How to Handle Income from Temporary U.S. Census Bureau Employment
The U.S. Constitution mandates that a census of the population be conducted once every 10 years. Census data is used to determine the number of seats each state holds in Congress and how more than $675 billion in federal funds are distributed back to states and local communities every year for services and infrastructure, including healthcare, jobs, schools, roads, and businesses.
As part of the census-taking process, the U.S. Census Bureau hires people for thousands of temporary jobs. The positions allow people to earn extra income while helping their community. Recently, the bureau announced the launch of address canvassing, the first major field operation of the 2020 Census.
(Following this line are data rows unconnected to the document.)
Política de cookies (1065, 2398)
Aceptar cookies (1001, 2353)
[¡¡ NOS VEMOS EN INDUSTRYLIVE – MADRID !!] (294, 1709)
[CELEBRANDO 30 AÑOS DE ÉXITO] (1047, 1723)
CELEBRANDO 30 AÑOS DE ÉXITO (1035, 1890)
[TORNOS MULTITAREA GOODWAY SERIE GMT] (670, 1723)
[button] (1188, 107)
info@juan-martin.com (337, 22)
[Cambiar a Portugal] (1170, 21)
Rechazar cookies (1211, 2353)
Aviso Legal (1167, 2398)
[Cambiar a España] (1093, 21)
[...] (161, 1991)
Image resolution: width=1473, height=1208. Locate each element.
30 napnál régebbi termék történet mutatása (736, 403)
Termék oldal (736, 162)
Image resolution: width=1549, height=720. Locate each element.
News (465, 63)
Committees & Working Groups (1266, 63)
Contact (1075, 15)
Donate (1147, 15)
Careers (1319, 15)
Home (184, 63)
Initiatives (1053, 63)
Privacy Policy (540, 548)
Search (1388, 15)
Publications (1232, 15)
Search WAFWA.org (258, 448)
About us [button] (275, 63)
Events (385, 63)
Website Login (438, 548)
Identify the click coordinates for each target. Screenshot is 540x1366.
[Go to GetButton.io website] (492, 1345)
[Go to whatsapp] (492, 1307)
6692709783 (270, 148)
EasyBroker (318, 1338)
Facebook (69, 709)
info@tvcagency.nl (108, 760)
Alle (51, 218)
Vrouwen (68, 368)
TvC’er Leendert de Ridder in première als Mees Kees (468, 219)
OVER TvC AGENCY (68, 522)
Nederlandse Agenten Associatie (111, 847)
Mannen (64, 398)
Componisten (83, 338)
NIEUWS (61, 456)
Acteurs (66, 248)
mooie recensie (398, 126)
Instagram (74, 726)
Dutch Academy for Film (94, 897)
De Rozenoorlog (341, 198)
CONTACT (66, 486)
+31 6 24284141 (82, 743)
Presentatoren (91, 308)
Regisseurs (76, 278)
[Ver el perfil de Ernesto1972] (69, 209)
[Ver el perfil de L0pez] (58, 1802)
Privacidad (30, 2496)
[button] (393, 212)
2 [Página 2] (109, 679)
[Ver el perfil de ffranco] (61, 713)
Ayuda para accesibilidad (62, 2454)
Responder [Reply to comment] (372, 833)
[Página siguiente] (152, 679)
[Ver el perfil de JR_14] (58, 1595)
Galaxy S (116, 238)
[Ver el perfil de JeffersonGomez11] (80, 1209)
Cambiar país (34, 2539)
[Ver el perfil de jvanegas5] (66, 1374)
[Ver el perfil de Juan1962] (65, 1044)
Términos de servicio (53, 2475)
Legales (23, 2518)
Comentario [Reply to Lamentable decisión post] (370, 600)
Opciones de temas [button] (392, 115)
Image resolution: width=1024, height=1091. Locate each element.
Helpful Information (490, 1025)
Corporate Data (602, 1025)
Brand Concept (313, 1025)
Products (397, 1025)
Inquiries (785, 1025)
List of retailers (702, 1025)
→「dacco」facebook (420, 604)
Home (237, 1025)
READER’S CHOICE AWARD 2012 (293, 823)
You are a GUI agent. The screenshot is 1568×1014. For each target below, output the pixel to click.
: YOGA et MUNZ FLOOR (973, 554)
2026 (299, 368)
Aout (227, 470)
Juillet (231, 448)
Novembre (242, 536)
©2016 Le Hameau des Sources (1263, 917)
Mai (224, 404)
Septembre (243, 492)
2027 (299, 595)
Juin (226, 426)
Address canvassing improves and refines the Census Bureau’s address list of households nationwide, which is necessary to deliver invitations to respond to the census. The address list plays a vital role in ensuring a complete and accurate count of everyone living in the United States. These Census Bureau employees or listers have started walking through neighborhoods across the country checking addresses, and address canvassing will continue through mid-October.
To be eligible to work for the Census Bureau, a person must be at least 18 years old, have a valid Social Security number, and be a U.S. citizen. Candidates must complete an online job application, which will ask questions about education, work, and other experiences.
Some of your site residents may have applied for work with the Census Bureau or are thinking about it. In the past, HUD has stated that as one of the Census partners, it’s committed to supporting such employment that will help to ensure the validity and accuracy of the census counts. According to HUD, recipients of rental assistance have turned down employment offers due to the perceived impact to rental and other public assistance benefits. As a result, in 2017, HUD issued Notice PIH 2017-5, “Income exclusions under temporary Census employment and Census access,” clarifying how to handle temporary employment payments by the Census Bureau. Also, in advance of the 2010 census, HUD issued Housing Notice 09-16, which reiterates how an assisted resident’s income from temporary Census Bureau employment should be processed.
Exclude temporary income. Owners and managing agents are to exclude any temporary income payments received from the U.S. Census Bureau. HUD regulations require temporary, sporadic, nonrecurring income not to be included in the family income calculation.
The notice states, “Under this exclusion, PHAs exclude temporary income payments from the U.S. Census Bureau, defined as employment lasting no longer than 180 days per year and not culminating in permanent employment.” This provision applies to all PHAs and HUD grantees that calculate family income under 24 CFR 5.609.
In other words, temporary is defined as employment lasting no longer than 180 days and not culminating in permanent employment. Employer verification of both the employment dates and income amount must be maintained in the resident’s file.
It’s also important to note that if the resident earns more than $600 in a quarter or more than $2,400 in a 12-month period, this will cause EIV to generate an EIV Income Discrepancy. In this situation, you’ll need to document the tenant file to explain that the income wasn’t included on the HUD-50059 because it was excluded by regulation.
Provide access to census workers. The 2017 notice also reminds building managers to give census workers access to properties with federally assisted tenants.